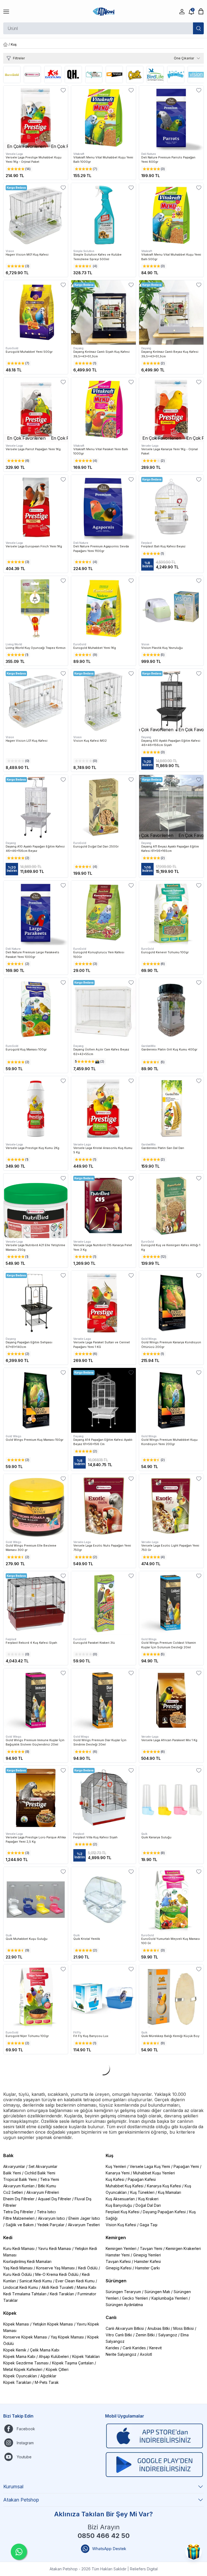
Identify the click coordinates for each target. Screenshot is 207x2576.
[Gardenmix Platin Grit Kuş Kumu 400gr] (171, 1010)
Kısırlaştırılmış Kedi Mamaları (27, 2261)
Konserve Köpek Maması (25, 2337)
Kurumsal (13, 2486)
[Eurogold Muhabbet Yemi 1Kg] (103, 608)
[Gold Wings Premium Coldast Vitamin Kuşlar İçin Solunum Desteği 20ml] (171, 1603)
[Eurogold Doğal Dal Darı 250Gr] (103, 807)
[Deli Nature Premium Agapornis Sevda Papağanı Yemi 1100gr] (103, 507)
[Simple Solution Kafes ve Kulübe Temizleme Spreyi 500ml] (103, 215)
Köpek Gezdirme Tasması (26, 2363)
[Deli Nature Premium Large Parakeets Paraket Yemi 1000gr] (36, 913)
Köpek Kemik (14, 2350)
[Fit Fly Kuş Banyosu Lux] (103, 1996)
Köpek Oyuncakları (20, 2376)
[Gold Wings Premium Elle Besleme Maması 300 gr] (36, 1506)
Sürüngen (116, 2280)
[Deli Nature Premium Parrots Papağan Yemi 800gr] (171, 118)
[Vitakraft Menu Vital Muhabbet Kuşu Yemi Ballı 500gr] (171, 215)
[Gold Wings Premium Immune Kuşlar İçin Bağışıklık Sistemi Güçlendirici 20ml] (36, 1700)
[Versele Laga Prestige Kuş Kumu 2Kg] (36, 1108)
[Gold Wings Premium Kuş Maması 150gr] (36, 1400)
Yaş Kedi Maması (18, 2268)
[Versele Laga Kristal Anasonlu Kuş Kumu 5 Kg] (103, 1108)
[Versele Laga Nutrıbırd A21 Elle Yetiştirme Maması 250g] (36, 1206)
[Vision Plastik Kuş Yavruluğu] (171, 608)
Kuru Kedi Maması (18, 2248)
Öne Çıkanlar (184, 58)
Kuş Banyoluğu (119, 2205)
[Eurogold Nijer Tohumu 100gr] (36, 1996)
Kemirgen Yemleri (121, 2248)
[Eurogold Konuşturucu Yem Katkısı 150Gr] (103, 913)
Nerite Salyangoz (121, 2354)
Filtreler (19, 58)
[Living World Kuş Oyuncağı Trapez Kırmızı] (36, 608)
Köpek (9, 2313)
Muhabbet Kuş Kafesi (124, 2186)
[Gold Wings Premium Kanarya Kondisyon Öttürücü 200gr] (171, 1303)
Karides (112, 2347)
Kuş (109, 2155)
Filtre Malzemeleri (18, 2218)
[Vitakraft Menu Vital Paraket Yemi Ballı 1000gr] (103, 409)
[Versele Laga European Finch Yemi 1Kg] (36, 507)
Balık (8, 2155)
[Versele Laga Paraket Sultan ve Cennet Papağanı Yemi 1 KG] (103, 1303)
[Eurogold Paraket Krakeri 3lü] (103, 1603)
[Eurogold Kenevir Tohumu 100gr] (171, 913)
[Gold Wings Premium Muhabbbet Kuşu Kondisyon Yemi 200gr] (171, 1400)
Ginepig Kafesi (119, 2268)
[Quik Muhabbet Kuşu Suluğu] (36, 1899)
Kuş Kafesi (115, 2179)
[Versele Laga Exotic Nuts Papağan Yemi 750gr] (103, 1506)
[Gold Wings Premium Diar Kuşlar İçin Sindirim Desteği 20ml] (103, 1700)
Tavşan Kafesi (118, 2261)
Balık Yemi (12, 2173)
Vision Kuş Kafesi (121, 2224)
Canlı (111, 2317)
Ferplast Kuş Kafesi (122, 2211)
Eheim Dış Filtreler (18, 2199)
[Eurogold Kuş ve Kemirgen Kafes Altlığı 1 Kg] (171, 1206)
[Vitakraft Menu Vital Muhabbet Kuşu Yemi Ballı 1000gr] (103, 118)
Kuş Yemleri (116, 2166)
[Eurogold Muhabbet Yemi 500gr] (36, 312)
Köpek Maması (16, 2324)
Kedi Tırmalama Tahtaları (24, 2294)
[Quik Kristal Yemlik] (103, 1899)
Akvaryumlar (14, 2166)
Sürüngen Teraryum (123, 2291)
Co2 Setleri (13, 2192)
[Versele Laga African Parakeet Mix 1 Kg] (171, 1700)
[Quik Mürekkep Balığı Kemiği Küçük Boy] (171, 1996)
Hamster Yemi (118, 2255)
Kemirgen (116, 2237)
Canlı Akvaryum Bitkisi (125, 2328)
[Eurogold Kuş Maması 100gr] (36, 1010)
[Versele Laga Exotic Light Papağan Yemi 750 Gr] (171, 1506)
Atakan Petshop (21, 2500)
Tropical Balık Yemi (20, 2179)
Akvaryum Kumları (18, 2186)
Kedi (7, 2237)
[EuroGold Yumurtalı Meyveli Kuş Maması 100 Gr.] (171, 1899)
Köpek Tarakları (17, 2382)
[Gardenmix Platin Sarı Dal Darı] (171, 1108)
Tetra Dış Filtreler (18, 2211)
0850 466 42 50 (104, 2536)
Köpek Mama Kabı (19, 2356)
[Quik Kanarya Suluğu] (171, 1798)
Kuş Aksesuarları (120, 2199)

##############################

Only one part of the material above is to be transcribed, namely the lines starting with the line that has "[Vision Plastik Kuş Yavruluğu] (171, 608)" and going on through the line that has "Filtreler (19, 58)", exactly as they stand.

REPLY:
[Vision Plastik Kuş Yavruluğu] (171, 608)
Kuru Kedi Maması (18, 2248)
Öne Çıkanlar (184, 58)
Kuş Banyoluğu (119, 2205)
[Eurogold Nijer Tohumu 100gr] (36, 1996)
Kemirgen Yemleri (121, 2248)
[Eurogold Konuşturucu Yem Katkısı 150Gr] (103, 913)
Nerite Salyangoz (121, 2354)
Filtreler (19, 58)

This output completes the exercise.